When a job is requires a host in energy saving state or the host is powered off, and LSF is switching the host to working state, the following event is appended by bjobs -l:
Mon Nov 5 16:40:47: Will start on 2 Hosts <host1> <host2>. Waiting for machine provisioning;
The message indicates which host is being provisioned and how many slots are requested.
bhist
When a job is dispatched to a standby host and provisioning the host to resume to working state is triggered, two events are saved into lsb.events and lsb.streams. For example:
Tue Nov 19 01:29:20: Host is being provisioned for job. Waiting for host <xxxx> to power on;
Tue Nov 19 01:30:06: Host provisioning is done;
bresources
Use bresources -p to show the configured energy aware scheduling policies.
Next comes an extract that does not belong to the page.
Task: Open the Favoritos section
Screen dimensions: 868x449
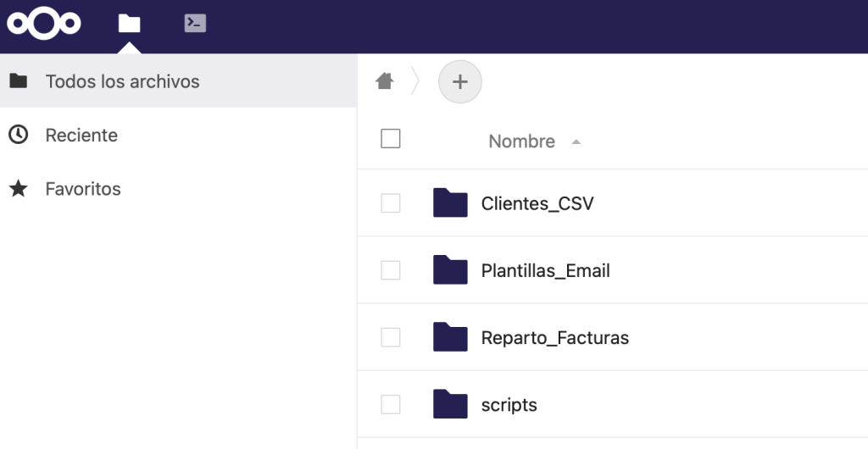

For example:
bresources -p
Begin PowerPolicy
NAME = policy_night
HOSTS = hostGroup1 host3
TIME_WINDOW= 23:59-5:00
MIN_IDLE_TIME= 1800
CYCLE_TIME= 60
APPLIED = Yes
End PowerPolicy
Begin PowerPolicy
NAME = policy_other
HOSTS = all
TIME_WINDOW= all
APPLIED = Yes
End PowerPolicy
In the above case, “policy_night” is defined only for hostGroup1 and host3 and applies during the hours of 23:59 and 5:00. In contrast, “policy_other” covers all other hosts not included in the “policy_night” power policy (with the exception of management and management candidate hosts) and is in effect at all hours.